Marto werbenę wsieję na łąkę i w rabaty. Wysieję tylko 2/3 tych nasion i to do gruntu od razu. Będę potrzebowała 4 torebeczki cynii, 2 rumianku, dużo szałwi powabnej - stąd ta optyczna ilość torebek z nasionami. W tym roku sieję do skrzyń i uwalniam się od wysiewów parapetowych.
Ewus, jesli chcesz, to podesle Ci jutro dwa artykuly PDF na temat ciemiernikow. Mialam przetlumaczyc, zeby napisac na forum, ale nie dam rady, moze zima dam
Tylko podeslij mi na priva Twoj email
Tamaryszku, oby Cię moje rozważania nie zwiodły na manowce. Pyłek najłatwiej dostępny jest w odmianach otwartych. I drzewiaste są oblegane przez pszczoły a więc właśnie japońskie. Wiem, bo mam 2 krzewy i co roku obserwuje ten spektakl w niemym podziwie - kiedyś wrzucałam nawet zdjęcie na forum. I tam jest ich pełno. Drugą tak oblegana rośliną jest przegorzan i czosnki.

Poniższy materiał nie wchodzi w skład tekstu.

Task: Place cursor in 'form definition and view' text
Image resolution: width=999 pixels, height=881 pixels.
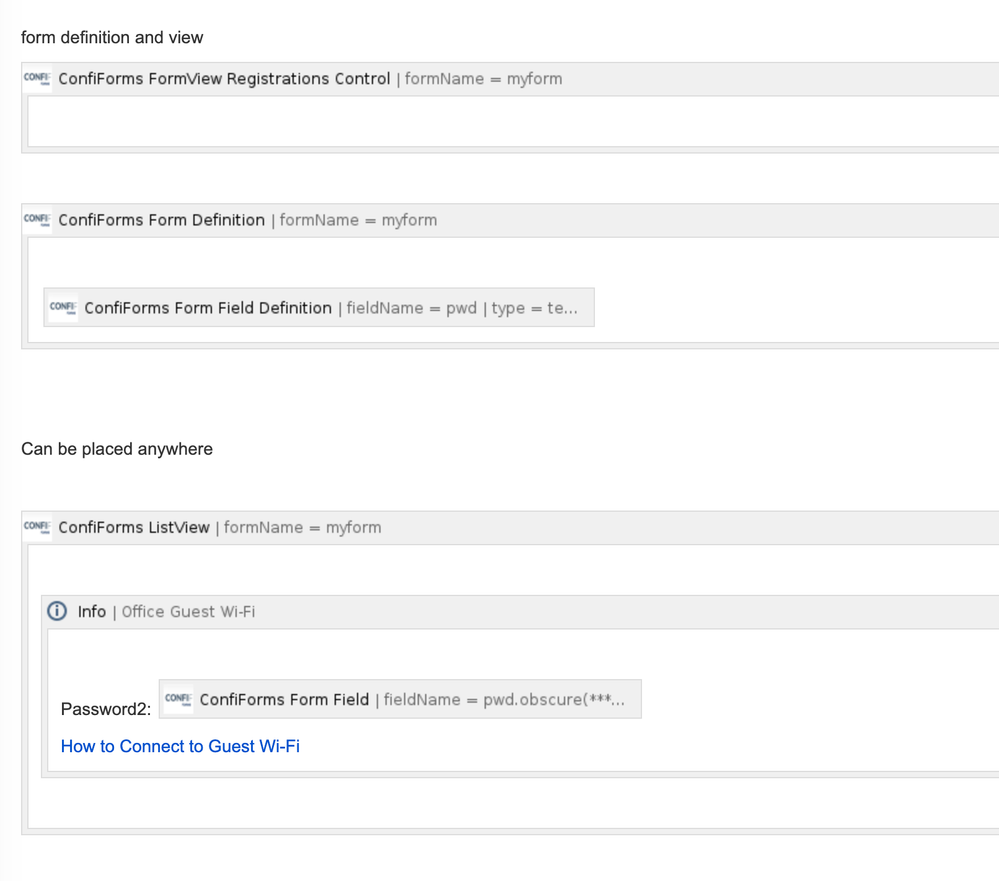Action: (112, 38)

U mnie w jednym miejscu piwonia nie ma w ogóle słońca bezpośredniego i ma się dobrze. Ale rośnie pod starą jabłonką o wielkich konarach (więc nie jest to zacieniony gęsty cień). A inne, na które pada słońce przez 3 godziny to uciekają główkami z cienia. Ale może uciekają od krzaków rosnących nad nimi? Do cienia będzie dobra Early Windflower - to sprawdzona informacja. Piwonia Nova też sobie poradzi (to muszą być białe, jasne piwonie). Ale wiadomo piwonia to kwiat słońca.
Drzewiaste za młodu okrywałam, teraz już nie. Drzewiaste są po prostu krzaczkiem, a Itohy mam dopiero od 2 lat i są to małe zgrabne piwonie - za mało by coś powiedzieć - ale też nie okrywałam.
Dużą wiedzę o piwoniach ma Bogdzia z Rododendronowego i oczywiście Mariusz Czernicki - hodowca tychże.
Niedaleko brzóz (4 m od nich) mam pnącą Mme Alfred Carriere - uwielbiam kolor tej róży. I jej chęć do powtarzania kwitnienia. I zapach. I przywołuje właśnie angielskie podróże.